Dopecentury LIII --- Settling
This short fiction is part of Dopecentury, an experimental project where I attempt to channel the aural aesthetics of Dopesmoker into written text. (Dopesmoker is the legendary stoner-doom metal masterpiece by the band Sleep, of which it is said: "the monotony rarely becomes tedious.") My plan is to listen to the single hour-long track of Dopesmoker while writing each of these "Dopecentury" entries. And repeat that 100 times. See the Dopecentury project page for more details.
There has never been a major quake in the city. At the same time, the ground has never been entirely settled or quiet. Somewhere deep, deep below the city, below the concrete, below the dusty contaminated earth, below the aquifer, and below the bedrock, somewhere down in the guts, tectonic forces grappled and shoved and ground. But unlike the massive energy releases that on occasion burst forth on the surface of the planet elsewhere, here the deep forces worked slowly, steadily, patiently. The grinding went on and on, over the courses of years. Sometimes it paused, but always it resumed. The grind had a beat, a subtle heaviness like huge boulders striking the earth somewhere off in the distance. The ground under the city shook continually but softly, like it was being hammered by a giant working some extremely intricate and delicate piece of armor (interrupted with a pause once in a while as the giant turned the piece).
The shaking of the city was mild enough that most people went about their day without noticing it. Typically it was only when a denizen woke in the night, and lay in streetlamp-lit semi dark listening to the quiet night city that a person might notice the soundless beat, the regular but soft vibrations that worked their way up through the foundations of the building, the floor supports, the boards, the bedframe to shake the recent-sleeper ever-so-gently with a regularity of every second or so, as if the earth itself had a heartbeat.
For most people, the fact that the earth below their feet was somewhat unsettled was no cause for concern. At least it kept to itself and never seemed interested in a big dramatic over-reaction. The tectonic forces below the city never made a scene, and the people in the city were happy to leave it at that and not question it, generally.
Except that the constant gentle hammering did take its toll. Just much more slowly over time. The vibrations continually shook the ground and that shaking caused the ground to continually and slowly shift, and that shifting caused the buildings and structures above to continually and slowly settle. There was not a home in the city that did not have at least a few hairline cracks in the plaster that an observant child might notice had spread across the length of the room during the year they grew up in the city. More serious damage affected the exterior of the buildings. Century old buildings often had an entire run of brick falling out of a wall here or there, or a piece of facade dropping from the heights above to smash to dust on the sidewalk. The older buildings actually did better, being generally made of mortared brick or stone — those buildings only lost pieces here and there. Stiff and unforgiving modern buildings might be fine for a decade or so, and then suddenly a whole row of glass from the curtain wall would pop from the frames and shower an entire block in deadly shards, like an angry pagan god throwing bolts down from the sky.
Those who constructed ephemeral structures — say castles of sand — would often feels the effects of the deep grind most explicitly. Sitting in a box of sand, a small child peering closely at the crenelations might see grains flaking off at a regular rate. Come back tomorrow, and the whole thing would inevitably have toppled over.
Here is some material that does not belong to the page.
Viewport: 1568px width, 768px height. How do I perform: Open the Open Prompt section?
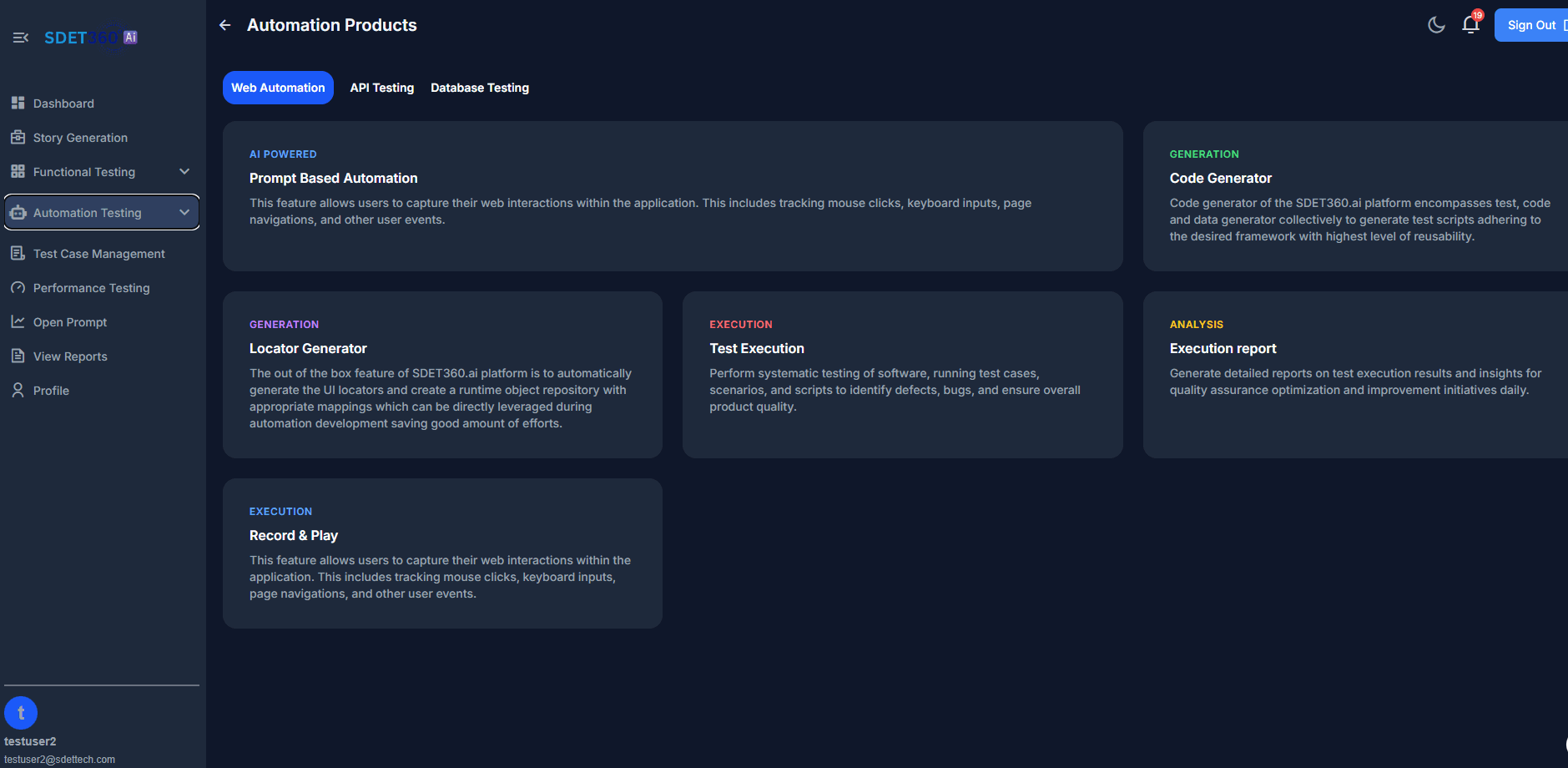69,321
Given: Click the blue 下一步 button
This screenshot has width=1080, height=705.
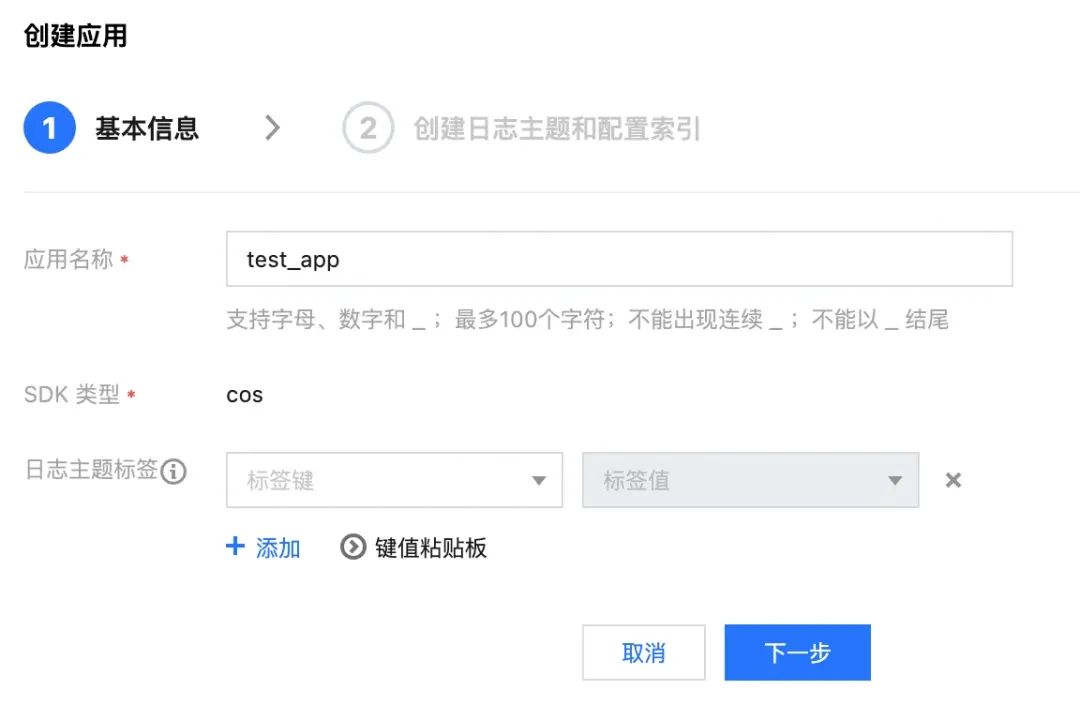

A disgruntled teenage would point out between puffs on a cigarette that the whole city would end up looking like that one day.
The civil engineers often labored in the frustration of ineffectiveness. For example, perhaps the most critical bridge in the city had been built 200 years before — more or less 200 years before the idea of tectonic movement had even been floated. It had been understood then that a house or building might settle, but it was never expected that such minor forces could impact the huge support towers of a major infrastructure project like a bridge. And one of those support towers, having found footing on bedrock, was holding up more or less fine (putting aside the usual slow cracking of the brickwork). The other tower though had been built on nothing more than sand on the river bottom. That tower was sinking with a slow steady patience into the river. It was only a matter of time before it sank so low that half the bridge would collapse. The engineers cast about for solutions: some kind of reinforcement for the sand below? Another support tower added to the bridge? Some kind of vast cantilevered element jutting out from dry land? Nothing so far had come in under a price estimate that the city government was willing to consider.
The buildings settled, the infrastructure settled, the streets settled. The roadway split, sometimes long cracks that would go on for thousands of feet, and then would be patched with snaking thick lines of hand-applied tar. The bed of asphalt in some places slipped down from the curb leaving behind a cliff of hanging concrete for pedestrians to step off of.
The whole city was shrugging its shoulders and sinking down to a more comfortable place. The thumping rhythm of the plates that moved far below was part of — the lowest part of — the continuous background music of the city. It formed a bass-line thread that wove all the action of the city together through time.